Nothing to celebrate

Monday, May 2, 2011
So the CIA finally managed to kill Osama bin Laden and, predictably, yahoos from across the country are celebrating as if we've won something. Indeed, the fact that thousands of Americans would celebrate the killing of an individual like bin Laden is indicative of the degree to which our country has been weakened over the past ten years. 
This makes us all look stupid










Drawing the United States into expensive and destructive wars was bin Laden's goal, and he succeeded spectacularly. George W. Bush did exactly as bin Laden hoped, committing the United States to wars in Iraq and Afghanistan that not only contributed to the loss of life of hundreds of thousands of people in those countries, but which also have cost the United States over a trillion dollars.
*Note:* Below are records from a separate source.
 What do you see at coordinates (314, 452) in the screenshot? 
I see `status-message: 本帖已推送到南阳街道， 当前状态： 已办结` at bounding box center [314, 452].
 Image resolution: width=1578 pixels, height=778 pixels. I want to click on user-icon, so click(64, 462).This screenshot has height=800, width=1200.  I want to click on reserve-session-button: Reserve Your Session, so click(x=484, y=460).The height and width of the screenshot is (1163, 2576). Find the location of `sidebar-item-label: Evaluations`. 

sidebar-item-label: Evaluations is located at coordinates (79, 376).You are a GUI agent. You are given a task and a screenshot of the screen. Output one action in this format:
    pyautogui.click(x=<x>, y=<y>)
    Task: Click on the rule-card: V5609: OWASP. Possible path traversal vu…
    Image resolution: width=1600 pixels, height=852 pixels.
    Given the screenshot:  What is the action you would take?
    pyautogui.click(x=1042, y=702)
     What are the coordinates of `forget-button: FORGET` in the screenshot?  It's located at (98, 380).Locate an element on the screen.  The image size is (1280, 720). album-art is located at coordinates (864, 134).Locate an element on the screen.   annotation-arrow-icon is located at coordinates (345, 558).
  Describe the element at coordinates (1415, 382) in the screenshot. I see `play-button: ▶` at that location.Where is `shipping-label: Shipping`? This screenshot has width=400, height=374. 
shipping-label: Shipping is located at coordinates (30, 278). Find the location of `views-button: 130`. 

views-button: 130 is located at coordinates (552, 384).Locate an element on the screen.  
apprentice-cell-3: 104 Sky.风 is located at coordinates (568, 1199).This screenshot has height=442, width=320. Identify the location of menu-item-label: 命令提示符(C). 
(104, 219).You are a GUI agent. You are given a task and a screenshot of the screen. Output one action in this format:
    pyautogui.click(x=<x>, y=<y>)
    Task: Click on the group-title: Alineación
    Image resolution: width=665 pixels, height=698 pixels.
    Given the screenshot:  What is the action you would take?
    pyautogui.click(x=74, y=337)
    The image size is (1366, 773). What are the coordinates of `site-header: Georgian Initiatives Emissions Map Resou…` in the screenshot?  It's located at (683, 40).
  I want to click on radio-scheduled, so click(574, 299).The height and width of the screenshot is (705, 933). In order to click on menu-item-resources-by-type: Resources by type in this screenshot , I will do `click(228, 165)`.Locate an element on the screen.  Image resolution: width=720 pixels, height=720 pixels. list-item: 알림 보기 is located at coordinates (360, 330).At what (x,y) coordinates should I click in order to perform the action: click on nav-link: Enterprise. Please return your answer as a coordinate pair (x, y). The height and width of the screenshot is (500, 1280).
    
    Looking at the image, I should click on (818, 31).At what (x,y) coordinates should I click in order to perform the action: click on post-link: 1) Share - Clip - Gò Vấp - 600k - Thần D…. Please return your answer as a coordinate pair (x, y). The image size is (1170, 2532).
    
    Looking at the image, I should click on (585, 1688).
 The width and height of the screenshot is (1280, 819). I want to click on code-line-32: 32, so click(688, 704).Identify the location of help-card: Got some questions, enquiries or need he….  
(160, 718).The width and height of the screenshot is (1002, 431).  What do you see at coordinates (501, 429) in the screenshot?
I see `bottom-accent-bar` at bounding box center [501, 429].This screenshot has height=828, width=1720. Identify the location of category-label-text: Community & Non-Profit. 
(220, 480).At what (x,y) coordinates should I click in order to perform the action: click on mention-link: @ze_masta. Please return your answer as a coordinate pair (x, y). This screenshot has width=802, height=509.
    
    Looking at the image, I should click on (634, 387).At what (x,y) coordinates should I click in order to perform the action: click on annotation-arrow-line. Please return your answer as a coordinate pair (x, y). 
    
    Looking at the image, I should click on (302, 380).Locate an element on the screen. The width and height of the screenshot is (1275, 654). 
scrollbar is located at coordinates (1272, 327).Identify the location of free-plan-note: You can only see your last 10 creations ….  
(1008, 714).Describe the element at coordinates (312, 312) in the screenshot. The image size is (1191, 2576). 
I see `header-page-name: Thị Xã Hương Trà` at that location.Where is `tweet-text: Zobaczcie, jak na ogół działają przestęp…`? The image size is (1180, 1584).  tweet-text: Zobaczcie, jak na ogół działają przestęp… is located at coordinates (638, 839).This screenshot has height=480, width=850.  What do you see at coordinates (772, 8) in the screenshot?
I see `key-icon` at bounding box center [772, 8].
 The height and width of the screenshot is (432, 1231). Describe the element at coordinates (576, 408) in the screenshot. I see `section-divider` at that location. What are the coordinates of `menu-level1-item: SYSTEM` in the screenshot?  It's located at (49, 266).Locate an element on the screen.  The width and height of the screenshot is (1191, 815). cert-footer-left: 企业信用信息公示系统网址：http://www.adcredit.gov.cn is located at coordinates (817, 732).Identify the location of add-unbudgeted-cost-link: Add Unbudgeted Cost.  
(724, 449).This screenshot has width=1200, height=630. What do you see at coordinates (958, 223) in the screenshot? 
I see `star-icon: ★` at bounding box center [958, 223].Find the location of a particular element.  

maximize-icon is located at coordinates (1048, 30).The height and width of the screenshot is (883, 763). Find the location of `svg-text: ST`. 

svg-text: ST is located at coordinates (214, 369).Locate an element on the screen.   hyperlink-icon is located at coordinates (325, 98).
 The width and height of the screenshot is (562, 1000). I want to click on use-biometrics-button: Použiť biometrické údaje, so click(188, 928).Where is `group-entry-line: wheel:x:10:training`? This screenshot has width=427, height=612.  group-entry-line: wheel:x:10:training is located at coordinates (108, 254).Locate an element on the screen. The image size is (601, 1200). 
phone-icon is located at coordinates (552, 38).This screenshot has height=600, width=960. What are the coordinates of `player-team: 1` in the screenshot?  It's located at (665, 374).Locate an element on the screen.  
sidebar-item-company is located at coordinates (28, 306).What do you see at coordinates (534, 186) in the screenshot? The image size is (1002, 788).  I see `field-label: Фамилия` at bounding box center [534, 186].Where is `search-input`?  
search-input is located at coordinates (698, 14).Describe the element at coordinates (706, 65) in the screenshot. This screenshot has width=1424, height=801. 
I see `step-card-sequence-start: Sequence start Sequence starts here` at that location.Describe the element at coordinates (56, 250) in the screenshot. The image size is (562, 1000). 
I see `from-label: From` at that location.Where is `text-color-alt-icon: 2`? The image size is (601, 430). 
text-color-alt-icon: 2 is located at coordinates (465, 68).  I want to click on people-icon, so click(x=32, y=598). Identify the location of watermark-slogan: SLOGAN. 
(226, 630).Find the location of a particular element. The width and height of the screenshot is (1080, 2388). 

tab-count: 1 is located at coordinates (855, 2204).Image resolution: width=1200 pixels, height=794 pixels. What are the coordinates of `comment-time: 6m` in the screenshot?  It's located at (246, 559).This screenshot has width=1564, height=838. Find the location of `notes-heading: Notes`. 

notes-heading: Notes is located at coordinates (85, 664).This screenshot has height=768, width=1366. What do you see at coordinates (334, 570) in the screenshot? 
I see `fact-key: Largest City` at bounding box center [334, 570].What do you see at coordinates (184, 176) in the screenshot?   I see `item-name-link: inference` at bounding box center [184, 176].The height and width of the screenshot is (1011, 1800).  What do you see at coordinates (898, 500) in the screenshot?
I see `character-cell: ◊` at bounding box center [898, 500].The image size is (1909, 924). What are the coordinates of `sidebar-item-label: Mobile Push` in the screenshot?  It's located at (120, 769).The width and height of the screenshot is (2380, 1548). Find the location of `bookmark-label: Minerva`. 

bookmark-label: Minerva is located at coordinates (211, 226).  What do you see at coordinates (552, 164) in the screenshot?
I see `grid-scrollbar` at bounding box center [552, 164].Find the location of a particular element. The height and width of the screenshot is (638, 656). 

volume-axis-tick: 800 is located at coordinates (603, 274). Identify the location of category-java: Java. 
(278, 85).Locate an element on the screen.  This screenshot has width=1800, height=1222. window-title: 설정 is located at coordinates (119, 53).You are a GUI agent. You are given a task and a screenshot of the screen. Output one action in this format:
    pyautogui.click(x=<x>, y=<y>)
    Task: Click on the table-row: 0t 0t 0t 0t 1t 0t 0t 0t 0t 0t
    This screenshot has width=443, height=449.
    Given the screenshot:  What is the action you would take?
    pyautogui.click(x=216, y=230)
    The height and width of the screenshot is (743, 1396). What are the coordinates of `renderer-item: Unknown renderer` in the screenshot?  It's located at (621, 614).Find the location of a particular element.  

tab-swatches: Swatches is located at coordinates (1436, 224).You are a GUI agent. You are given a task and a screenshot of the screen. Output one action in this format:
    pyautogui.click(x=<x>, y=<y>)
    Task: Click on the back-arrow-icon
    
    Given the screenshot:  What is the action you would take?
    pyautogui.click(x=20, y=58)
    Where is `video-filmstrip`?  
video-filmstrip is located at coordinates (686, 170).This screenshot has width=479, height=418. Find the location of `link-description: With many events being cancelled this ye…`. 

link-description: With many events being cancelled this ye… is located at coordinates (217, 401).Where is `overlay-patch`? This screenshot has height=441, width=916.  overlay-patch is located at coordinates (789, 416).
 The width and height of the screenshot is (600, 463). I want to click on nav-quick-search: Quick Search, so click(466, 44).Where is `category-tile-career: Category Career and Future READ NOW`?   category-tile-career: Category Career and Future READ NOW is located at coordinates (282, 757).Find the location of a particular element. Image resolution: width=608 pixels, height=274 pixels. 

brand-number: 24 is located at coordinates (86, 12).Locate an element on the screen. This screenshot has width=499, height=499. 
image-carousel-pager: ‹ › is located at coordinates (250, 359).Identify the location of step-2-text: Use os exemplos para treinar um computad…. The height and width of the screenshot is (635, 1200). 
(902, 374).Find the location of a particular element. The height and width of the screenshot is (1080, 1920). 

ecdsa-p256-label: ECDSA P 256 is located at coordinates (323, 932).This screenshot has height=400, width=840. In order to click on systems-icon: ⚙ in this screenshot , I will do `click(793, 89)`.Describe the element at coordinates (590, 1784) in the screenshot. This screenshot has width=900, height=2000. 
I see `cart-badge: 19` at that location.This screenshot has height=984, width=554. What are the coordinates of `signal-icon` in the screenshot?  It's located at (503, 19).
Perhaps even worse, the president who was given a mandate for change in 2008 then committed us to four more years of bloody and counter-productive occupation in Afghanistan. The logic of foreign occupation and self-defeating war has now been accepted by the mainstream within both of our political parties. Bin Laden has died knowing that he's accomplished his goals in spades. 
My advice to people who wish to celebrate the spilling of still more blood: curb your enthusiasm. If anything, the death of Osama bin Laden should prompt Americans to pause for a moment and reflect on the choices that have been made by our political leaders, and often supported by a majority of our citizens, since 2001. After the September 11 attacks, Americans were scared and we allowed ourselves to get talked into actions that have been extremely destructive for not only our country's finances but also its standing in the rest of the world. Osama bin Laden has, in fact, succeeded in weakening and terrorizing this country, and the policies of both W. and Obama have played into his hands. Now bin Laden is dead, but we're in much more dire shape than was the case on the eve of the September attacks. 
This is nothing to celebrate. There is no victory here, and frankly it's embarrassing to see so many Americans celebrating death. This is not the behavior of a confident and strong population, but rather that of people who, after ten years of war and occupation, still seem frightened. 
We need to get over our fears, and get beyond our addiction to intervening in the rest of the world. But mostly we need to realize that while bin Laden may have attacked us, we ourselves dug the hole we now find ourselves in.